The Classic Stage Company, as I’ve mentioned before, usually offers us star-driven productions of classical drama, with a mediocre supporting cast: it’s where Broadway character players come to be leading men, primarily by playing Shakespeare’s great titutal heroes: the Richards (II and III), Lear, Hamlet. The idea of offering classically trained actors a venue where they can perform in a role more challenging than that of a cheated (or cheating) husband in some domestic melodrama is respectacble, but the fact that the productions are invariably compromised by the amateurism which frames the (usually male) principle is unfortunate, in a city with so many out-of-work theatre professionals. In the current production of the The Tempest, Mandy Patinkin (playing Prospero but sounding more like the titular weather disturbance) is framed by some of CSC’s trusted artistic associates, who are always servicable, and what seems to be NYU’s latest cohort of MFA graduates, who sound like they’ve never heard of Shakespeare, or poetry. (I hereby acknowledge my distaste for all kinds of MFA programs).

It is Patinkin himself, however, who seems most uncomfortable with Elizabethan verse – and The Tempestis perhaps the most lyrical of Shakespeare’s plays. At times, Patinkinrushes through a soliloquy giving the impression that he is not aware of what he is actually saying: the optimism with which he announces that “every third thought shall be my grave” was almost cruel. Patinkin looks almost biblical in the role of the wizarding duke, and he seems to be enjoying the aura of divinity. In the moment when he repels the drunk rebells who threaten his sovereignity, he sounds like a cross between Ethel Merman and the Burning Bush: I wasn’t sure he was speaking English. The height of absurdity is reached during the nuptual masque that Prospero prepares for his daughter, when Patinking (who should be serving as director and stage manager) joins in the singing with his characteristically affected voice. (There is another amusing moment during the masque when, more appropriately, Prospero asks one of the actors to tone it down: the great ham being threatened by the upstart).

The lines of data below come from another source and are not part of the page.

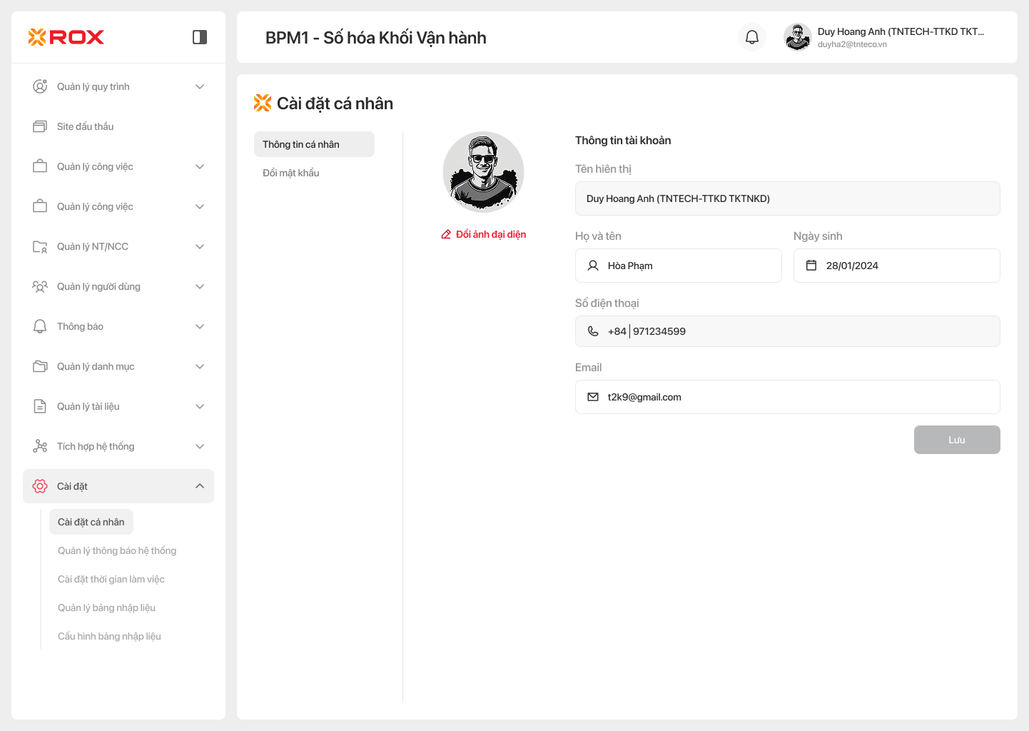Toggle the sidebar collapse panel icon
Image resolution: width=1029 pixels, height=731 pixels.
(x=200, y=37)
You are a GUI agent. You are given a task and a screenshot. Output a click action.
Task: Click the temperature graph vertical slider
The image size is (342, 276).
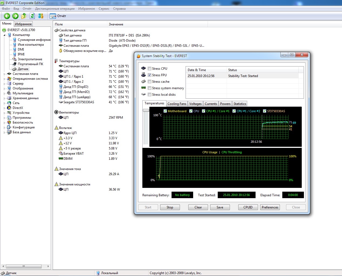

Given the great failure in the leading role, it doesn’t really matter what either the experienced stalwarts or the timid novices are up to. The clowns are satisfactory, the conspirators are passable, the romantic ingenues are sentimentally obnoxious, and Nyambi Nyambi as Caliban gives a performance that is halfassed enough that it fails to be either racist or a commentary on racism. The choice of casting a black actor in that role (and casting other actors of color as the inhabitants of the island) is obvious enough that it’s almost de rigoeurnow: his Carribean accent is what makes the character seem like a caricature. The tattoos of the islanders (which seem to recall Maori warriors while also being phantastical enough to be appropriate for these creatures of the imagination) also fail to go far enough: Angel Desai who plays Ariel in a diaper is particularly rediculous. (Oana Botez-Ban is credited for the diapers). They seem like token references rather than aspects of the characters.

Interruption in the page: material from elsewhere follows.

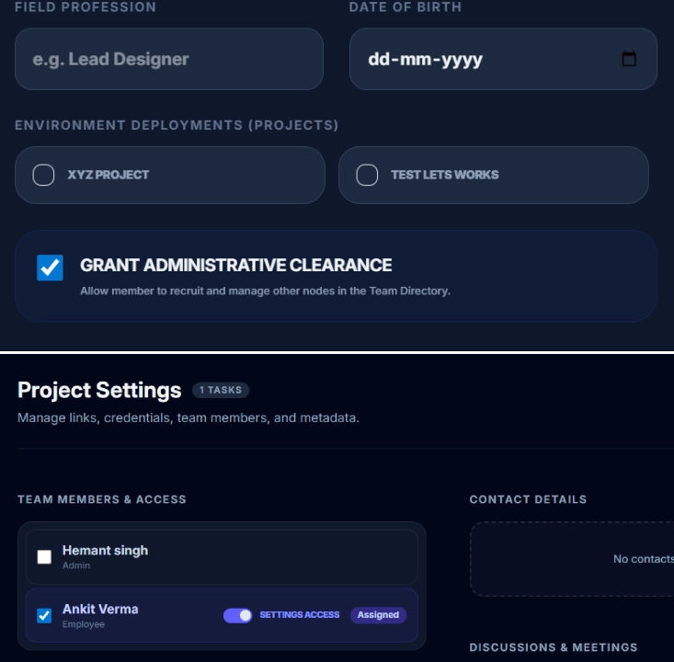Viewport: 674px width, 662px height.
Task: Click the TEST LETS WORKS label text
Action: click(x=444, y=175)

No performance stands out, but it’s hard to stand out when the tempest called Patinkin is bellowing iambic pentameters in your ears. Brian Kulick’s stylized production (whatever stylized has come to mean nowadays) also fails to rise beyond the satisfactory level – the opening tempest sequence is promising enough, but there is not much enchantment or wonder in the rest of the two and a half hours. Perhaps I’ ve been too spoiled by three months of German theatre: if this production was down at the Schaubuehne, the unfortunate actors would have been suspended from the ceiling trying to balance on the large moving flat which in Jian Jung’s minimal design represents the ocean. As directed here, this moment fails to communicate a sense of danger: perhaps  because this is already a passage into a realm of magic, rather than a true danger. The magic, however, never turns up.

(The cryptic title of this blog post refers to the name of the actor playing Ferdinand, with appropriate sentimental naivete. It was his name, however, that seemed to be most relevant to this sandy production: see picture).